Artificial intelligence (AI) undoubtedly offers tremendous benefits across many industries, including medicine, agriculture, and transportation. However, there is growing evidence of potential for harm from AI as biased and inaccurate algorithms routinely make decisions on job applicants, healthcare, social services, parole and criminal justice, policing, and access to credit and insurance.
The AI researcher, Noel Sharkey, argues that “algorithms are so ‘infected with biases’ that their decision-making processes could not be fair or trusted” and that we should be “testing AI decision-making machines in the same way as new pharmaceutical drugs are vigorously checked before they are allowed on to the market”.

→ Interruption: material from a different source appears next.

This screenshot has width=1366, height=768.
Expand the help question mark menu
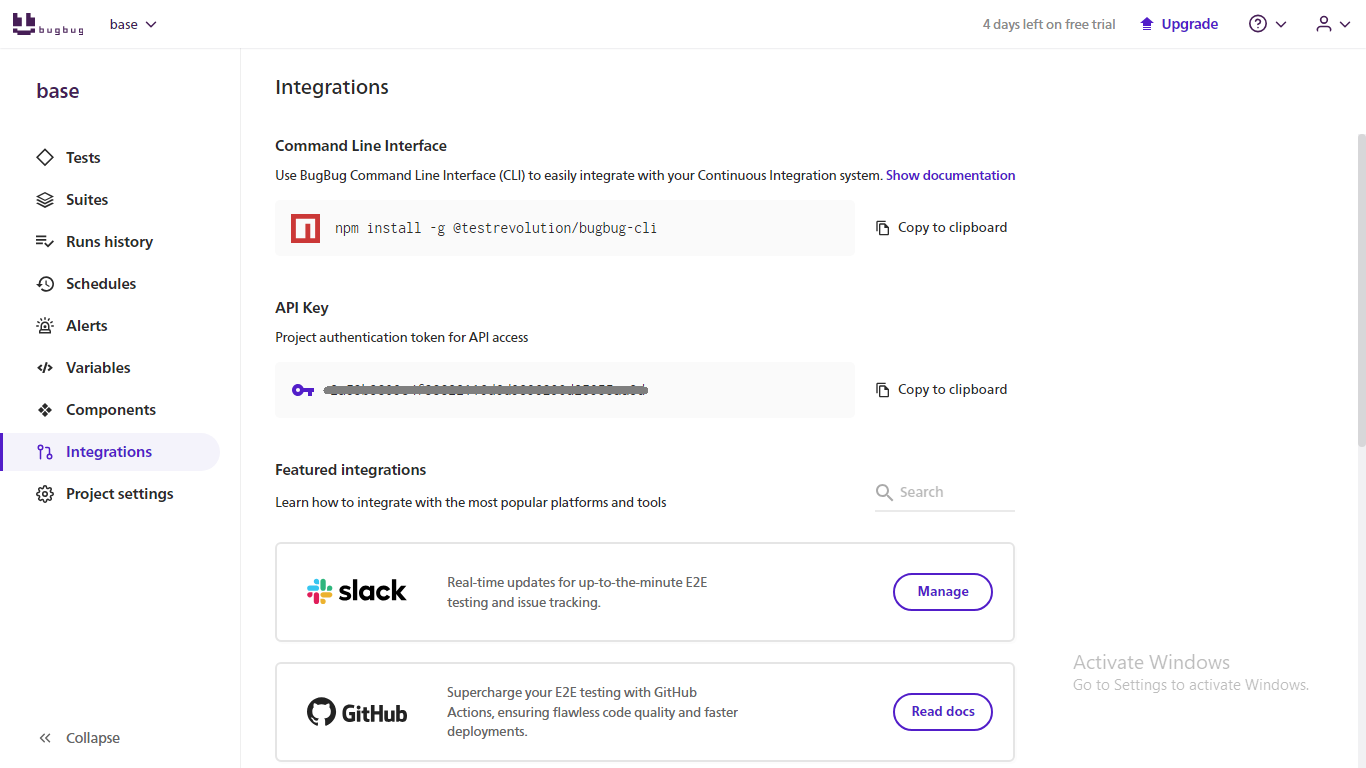1267,24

We have produced a report on the Responsible use of AI (RAI) to provide guidelines for organisations engaged in the development and deployment of AI-based applications, with particular reference to applications that involve algorithmic decision-making (ADM). The report develops:
- provides an introduction to AI and machine learning
- describes the AI development and deployment process for organisations
- describes how networks of algorithms can interact to produce AI harms
- defines responsibilities for AI subjects as well as for AI deploying organisations
- proposes a set of responsible AI principles
- maps risks to AI principles
- builds a wide-ranging set of recommendations for organisations using AI
We use the report in our teaching at UNSW and encourage others to consider it in their classes. Any comments or feedback on the report welcomed.